Where to place this song in your set
This song lives in the response slot. In a Gospel Ark structure, where you move from gathering to ascent to the holy of holies and back out into sending, "I Know A Name" sits in the ascent or the holy place, not the call to worship. The room needs to be warmed up before this song lands. A cold congregation will read it as triumphalism.
In an Isaiah 6 arc, it follows the see-the-Lord moment and precedes or accompanies the cleansing. The room has glimpsed who Jesus is. Now they need to speak His name back. Place it after a song that has done the work of magnifying.
In a Tabernacle arc, this is past the bronze altar and the laver. You are in the holy place, leaning toward the veil. Communion services. Prayer nights. Healing-focused gatherings. Sundays where the sermon is on the resurrection. It also fits at altar response, especially if the preaching has named specific fears your people are carrying.
Avoid opening with it. The song does not introduce itself well cold.
Practical notes for leading this song
C for male leads, Eb for female. 86 BPM, 4/4. The tempo is patient on purpose. Do not push it. If you sit even two clicks faster, the chorus turns from a confession into a chant.
The verses are conversational. Sing them slightly under, like you are reporting something true.
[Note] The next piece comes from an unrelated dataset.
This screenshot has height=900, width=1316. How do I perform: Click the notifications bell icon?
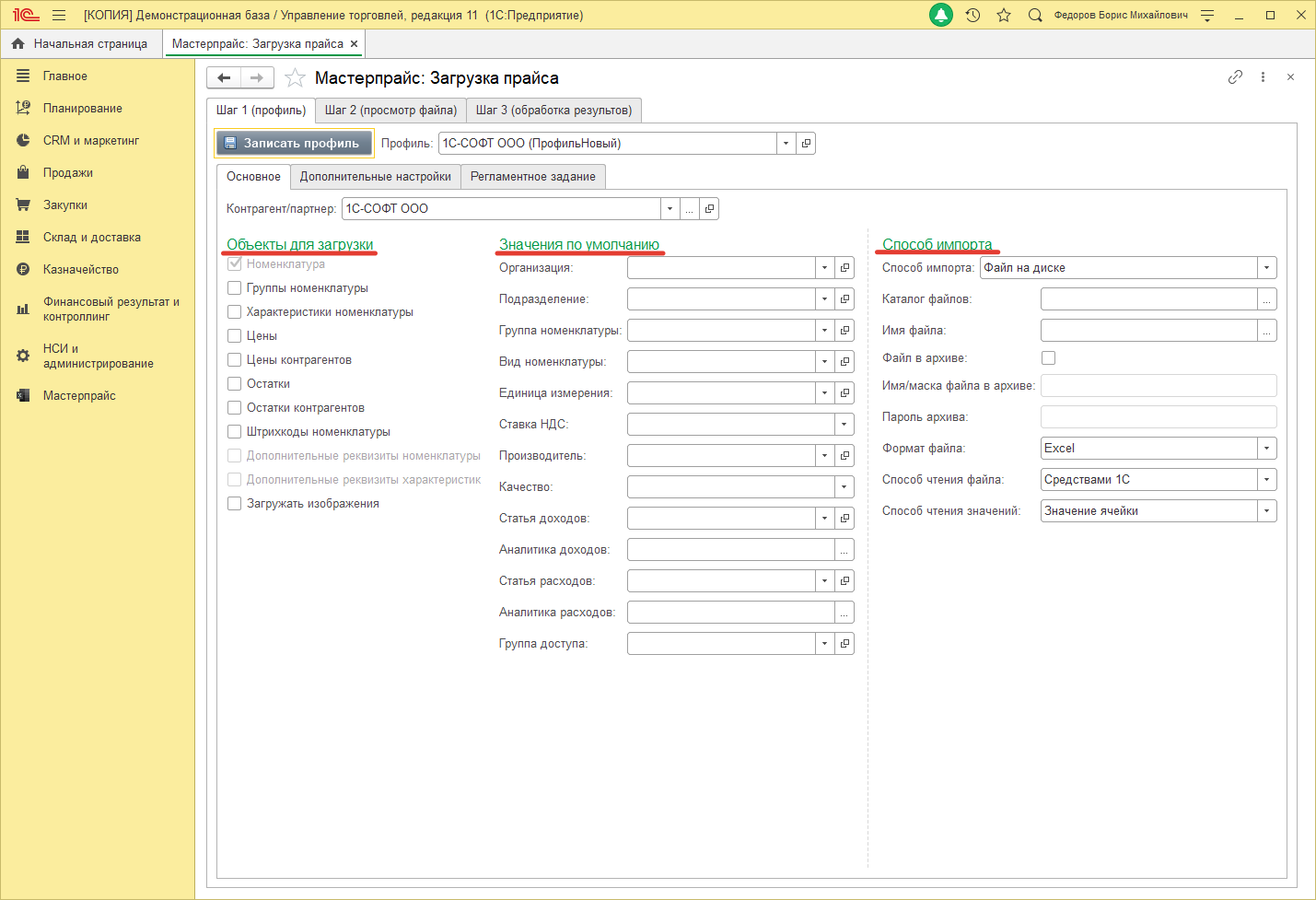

The chorus climbs into proclamation. The bridge is the hinge. If you have a repeat tag on the name of Jesus, let it breathe. Three to four passes is the ceiling. Beyond that, the room starts performing instead of praying.
For the production side. Lighting: hold the room low through verse one, lift on the first chorus, save your brightest cue for the bridge tag. Audio: tuck the kick on verses, open it on the bridge, watch your low end through the tag. ProPresenter: pre-build the bridge slide with three repeats stacked so your tech is not chasing you. Click: lock the band tight, the song wants steadiness more than groove. Camera: hold on the lead during the bridge tag, do not cut to the band, the face matters here.
Songs that pair well
Pairs in (lead into this song): "What A Beautiful Name" (sets up the name theology), "Promises" (Maverick City, prepares the room for declarative singing), "Same God" (Elevation, similar pastoral register).
Pairs out (lead out of this song): "King Of Kings" (extends the exaltation arc), "Jireh" (lands the room in trust), "Goodness Of God" (returns the room to testimony after the proclamation).
If you are running a communion service, follow this with "O Come To The Altar" or "Nothing But The Blood." If you are in a healing-focused service, follow it with "Healer" or extended prayer with no music.
Before you lead this song
You are about to hand a room permission to call on a name out loud. Some of them have not done that in years. Watch the room. Do not push them past where they are. Let the name do its own work. Sit in the bridge longer than is comfortable for you. The Spirit moves in the part that feels like dead air.